On the one hand I like the accuracy of the CR-Touch and on the other hand the ‘no moving parts’ of the inductive probe, since the CR-Touch emits awful rattling noise on movements above 80mm/sec.

So, what have you running? What are your insights and recommendations, to make up a reliable and accurate ABL?

I came from an inductive probe (SupCRprobe) as you might remember but now use the BD sensor (~30 €), kind of a clone of the popular Beacon3D but without the metal free zone.


The bigger electronics case needs to be mounted nearby.

It is easy to install yet not natively supported by Klipper. This results in a dirty Klipper when being patched but is reversible easily.

If you properly measure your probing points and bed joints ABL works fine!
The sensor supports nonstop bed meshing and now seems to have a strain gauge mode in the latest firmware.
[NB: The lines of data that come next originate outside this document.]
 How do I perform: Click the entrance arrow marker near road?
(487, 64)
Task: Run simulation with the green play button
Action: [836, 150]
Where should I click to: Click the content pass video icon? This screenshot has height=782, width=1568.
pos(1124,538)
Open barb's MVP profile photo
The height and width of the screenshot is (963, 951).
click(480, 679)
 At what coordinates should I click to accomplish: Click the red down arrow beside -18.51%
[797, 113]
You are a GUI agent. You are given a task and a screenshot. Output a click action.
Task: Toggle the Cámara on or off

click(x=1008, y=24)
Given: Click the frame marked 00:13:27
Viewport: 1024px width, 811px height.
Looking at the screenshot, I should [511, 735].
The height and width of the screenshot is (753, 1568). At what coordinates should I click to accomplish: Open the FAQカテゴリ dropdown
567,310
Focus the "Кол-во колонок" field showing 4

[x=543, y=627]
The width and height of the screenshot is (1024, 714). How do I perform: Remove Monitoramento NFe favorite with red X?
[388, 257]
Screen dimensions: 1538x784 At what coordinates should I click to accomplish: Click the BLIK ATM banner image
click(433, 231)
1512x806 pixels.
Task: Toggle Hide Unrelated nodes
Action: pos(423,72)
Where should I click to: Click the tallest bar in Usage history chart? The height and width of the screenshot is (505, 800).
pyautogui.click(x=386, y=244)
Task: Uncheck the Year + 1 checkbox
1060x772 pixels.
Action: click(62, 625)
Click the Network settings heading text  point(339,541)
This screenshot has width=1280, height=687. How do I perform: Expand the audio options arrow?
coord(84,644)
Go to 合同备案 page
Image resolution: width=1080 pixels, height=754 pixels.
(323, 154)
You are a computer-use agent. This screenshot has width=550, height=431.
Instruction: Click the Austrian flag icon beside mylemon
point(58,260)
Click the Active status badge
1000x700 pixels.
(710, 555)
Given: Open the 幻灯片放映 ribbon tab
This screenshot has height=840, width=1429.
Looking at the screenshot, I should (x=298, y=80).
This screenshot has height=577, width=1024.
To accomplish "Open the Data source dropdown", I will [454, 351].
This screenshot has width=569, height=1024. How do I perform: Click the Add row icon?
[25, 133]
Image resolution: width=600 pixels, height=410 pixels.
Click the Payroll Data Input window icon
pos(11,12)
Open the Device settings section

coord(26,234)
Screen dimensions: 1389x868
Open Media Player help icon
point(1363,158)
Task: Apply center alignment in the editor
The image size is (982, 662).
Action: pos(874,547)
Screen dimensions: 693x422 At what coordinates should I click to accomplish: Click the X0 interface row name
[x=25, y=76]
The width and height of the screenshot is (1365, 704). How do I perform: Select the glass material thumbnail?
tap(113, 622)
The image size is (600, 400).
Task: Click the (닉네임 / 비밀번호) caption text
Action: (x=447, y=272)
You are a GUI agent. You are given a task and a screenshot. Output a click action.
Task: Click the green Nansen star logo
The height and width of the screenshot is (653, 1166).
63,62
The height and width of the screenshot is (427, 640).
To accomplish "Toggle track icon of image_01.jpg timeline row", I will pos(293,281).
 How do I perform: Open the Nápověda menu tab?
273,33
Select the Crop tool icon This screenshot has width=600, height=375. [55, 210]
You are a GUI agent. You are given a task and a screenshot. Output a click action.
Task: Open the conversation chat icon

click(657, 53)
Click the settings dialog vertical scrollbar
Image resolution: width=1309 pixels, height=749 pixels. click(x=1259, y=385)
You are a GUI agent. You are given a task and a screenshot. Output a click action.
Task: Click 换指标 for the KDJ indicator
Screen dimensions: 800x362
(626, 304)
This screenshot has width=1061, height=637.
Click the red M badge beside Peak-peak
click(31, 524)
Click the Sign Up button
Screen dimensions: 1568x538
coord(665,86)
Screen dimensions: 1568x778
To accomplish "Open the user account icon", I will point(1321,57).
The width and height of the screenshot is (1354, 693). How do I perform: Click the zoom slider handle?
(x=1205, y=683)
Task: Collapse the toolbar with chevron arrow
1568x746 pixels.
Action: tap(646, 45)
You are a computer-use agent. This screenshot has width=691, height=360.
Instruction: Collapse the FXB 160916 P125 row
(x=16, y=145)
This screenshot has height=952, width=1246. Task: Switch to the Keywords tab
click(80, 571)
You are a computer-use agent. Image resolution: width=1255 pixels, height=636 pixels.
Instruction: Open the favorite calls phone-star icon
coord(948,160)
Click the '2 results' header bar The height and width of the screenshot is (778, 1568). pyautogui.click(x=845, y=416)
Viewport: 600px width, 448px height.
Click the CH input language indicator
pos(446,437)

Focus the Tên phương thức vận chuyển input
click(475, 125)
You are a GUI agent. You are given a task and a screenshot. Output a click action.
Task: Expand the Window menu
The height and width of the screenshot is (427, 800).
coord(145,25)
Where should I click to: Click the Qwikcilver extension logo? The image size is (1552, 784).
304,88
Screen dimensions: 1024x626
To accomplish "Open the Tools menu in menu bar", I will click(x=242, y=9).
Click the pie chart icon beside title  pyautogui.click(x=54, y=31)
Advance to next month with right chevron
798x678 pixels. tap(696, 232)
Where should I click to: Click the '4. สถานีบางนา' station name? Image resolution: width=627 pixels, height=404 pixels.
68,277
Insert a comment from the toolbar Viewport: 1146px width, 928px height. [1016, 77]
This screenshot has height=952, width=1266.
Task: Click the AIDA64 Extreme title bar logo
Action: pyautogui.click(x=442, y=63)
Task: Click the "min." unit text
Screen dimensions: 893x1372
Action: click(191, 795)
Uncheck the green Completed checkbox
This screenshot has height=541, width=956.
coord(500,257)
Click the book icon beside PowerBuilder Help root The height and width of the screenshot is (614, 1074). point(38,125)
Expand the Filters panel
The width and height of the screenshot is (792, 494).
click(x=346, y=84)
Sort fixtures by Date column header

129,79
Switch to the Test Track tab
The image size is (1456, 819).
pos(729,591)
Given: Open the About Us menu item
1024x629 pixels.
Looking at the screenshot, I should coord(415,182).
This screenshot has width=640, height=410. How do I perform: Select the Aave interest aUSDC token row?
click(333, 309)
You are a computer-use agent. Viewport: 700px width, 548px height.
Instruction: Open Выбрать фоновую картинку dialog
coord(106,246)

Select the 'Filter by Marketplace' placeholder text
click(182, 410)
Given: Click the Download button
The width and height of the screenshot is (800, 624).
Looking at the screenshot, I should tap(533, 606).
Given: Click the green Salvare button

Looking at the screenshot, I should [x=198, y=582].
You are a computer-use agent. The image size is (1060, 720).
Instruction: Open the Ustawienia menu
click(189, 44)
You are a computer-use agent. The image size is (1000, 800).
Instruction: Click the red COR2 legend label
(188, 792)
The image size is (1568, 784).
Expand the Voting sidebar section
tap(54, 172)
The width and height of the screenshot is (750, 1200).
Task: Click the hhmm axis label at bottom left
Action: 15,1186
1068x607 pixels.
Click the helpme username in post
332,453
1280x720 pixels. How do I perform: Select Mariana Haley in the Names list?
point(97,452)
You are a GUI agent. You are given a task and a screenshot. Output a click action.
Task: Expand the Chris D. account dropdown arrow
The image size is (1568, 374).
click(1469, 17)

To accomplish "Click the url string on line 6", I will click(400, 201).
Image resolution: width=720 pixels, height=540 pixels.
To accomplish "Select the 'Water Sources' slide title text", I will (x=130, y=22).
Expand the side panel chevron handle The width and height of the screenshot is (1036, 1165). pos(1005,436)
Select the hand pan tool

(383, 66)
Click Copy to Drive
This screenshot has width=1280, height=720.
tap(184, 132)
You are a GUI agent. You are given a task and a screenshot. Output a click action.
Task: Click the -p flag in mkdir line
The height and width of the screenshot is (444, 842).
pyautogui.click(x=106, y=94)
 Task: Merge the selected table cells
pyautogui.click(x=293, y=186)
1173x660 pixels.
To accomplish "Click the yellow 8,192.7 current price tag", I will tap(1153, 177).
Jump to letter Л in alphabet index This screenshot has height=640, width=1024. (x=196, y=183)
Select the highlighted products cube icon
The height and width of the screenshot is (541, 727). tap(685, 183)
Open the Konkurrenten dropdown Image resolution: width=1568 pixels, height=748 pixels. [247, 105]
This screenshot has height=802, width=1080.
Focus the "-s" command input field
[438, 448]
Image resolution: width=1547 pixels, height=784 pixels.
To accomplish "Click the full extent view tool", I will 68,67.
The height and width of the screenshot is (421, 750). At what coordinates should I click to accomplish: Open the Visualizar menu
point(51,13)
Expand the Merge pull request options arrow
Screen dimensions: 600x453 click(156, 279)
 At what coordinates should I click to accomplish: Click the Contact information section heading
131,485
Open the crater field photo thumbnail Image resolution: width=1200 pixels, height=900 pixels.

It can be directly connected to the used EBB36 that runs via USB on my current setup.
So no extra cables.

Hi Brian,

yes I have seen your topic about its behavior with the PROBE_ACCURACY command.

Does it keep to have range 0.000000? That looks a bit strange to me. How does it work in practice, with Z_TILT for example?

splitting the bigger electronics case from the probe itself seems to be a nice idea, since it makes positioning of the probe much easier. How long is the cable? Would be quite nice if ‘nearby’ means apart from the head.

How long is the triggering distance? If I look at your setup, it might be about 10mm?

Check the github page:

On AliExpress there is a photo with measurements and if my calculation is not wrong the cable should be about 82 mm long. Did not measure it before installing the sensor.

After I fixed my wrong offsets yesterday the first layer was perfect. Z_tilt is then done with one or two iterations.

Trigger distance is within 4 mm but you should mount it as close to the nozzle as possible and lower is better.

I do not want to advertise this sensor but I just installed it and it seems to be fine as an all in one solution for Z probing and bed meshing.

However in nonstop mode my bed looks terrible. Will verify this in normal mode…

This is actually a very good question and also very hard to answer.

To be a bit provocative:
No probe is good, the best option would be a printer that is mechanically so capable to not needing one.
Unfortunately this would make them so immensely expensive that it is no fun as well.

What would be THE BEST probe:

  • High accuracy / repeatability
  • No offsets to the nozzle
  • Fast
  • Not depending on bed’s surface
  • Actually probing the surface and not the underlying steel sheet
  • Fully temperature stable
  • Able to probe with fully heated nozzle and bed
  • Low weight
  • Easy to retrofit
  • Low complexity / high robustness
  • Low price
  • Fully supported in Klipper

Looking at todays alternatives and

  • Based on my experience or personal judgement
  • Without claiming to have them all scientifically tested
  • Without claiming that it is a comprehensive and final picture

my view is:

I invite everyone to amend / change / re-evaluate this view. Excel attached
ABL_Probes.zip (7.4 KB)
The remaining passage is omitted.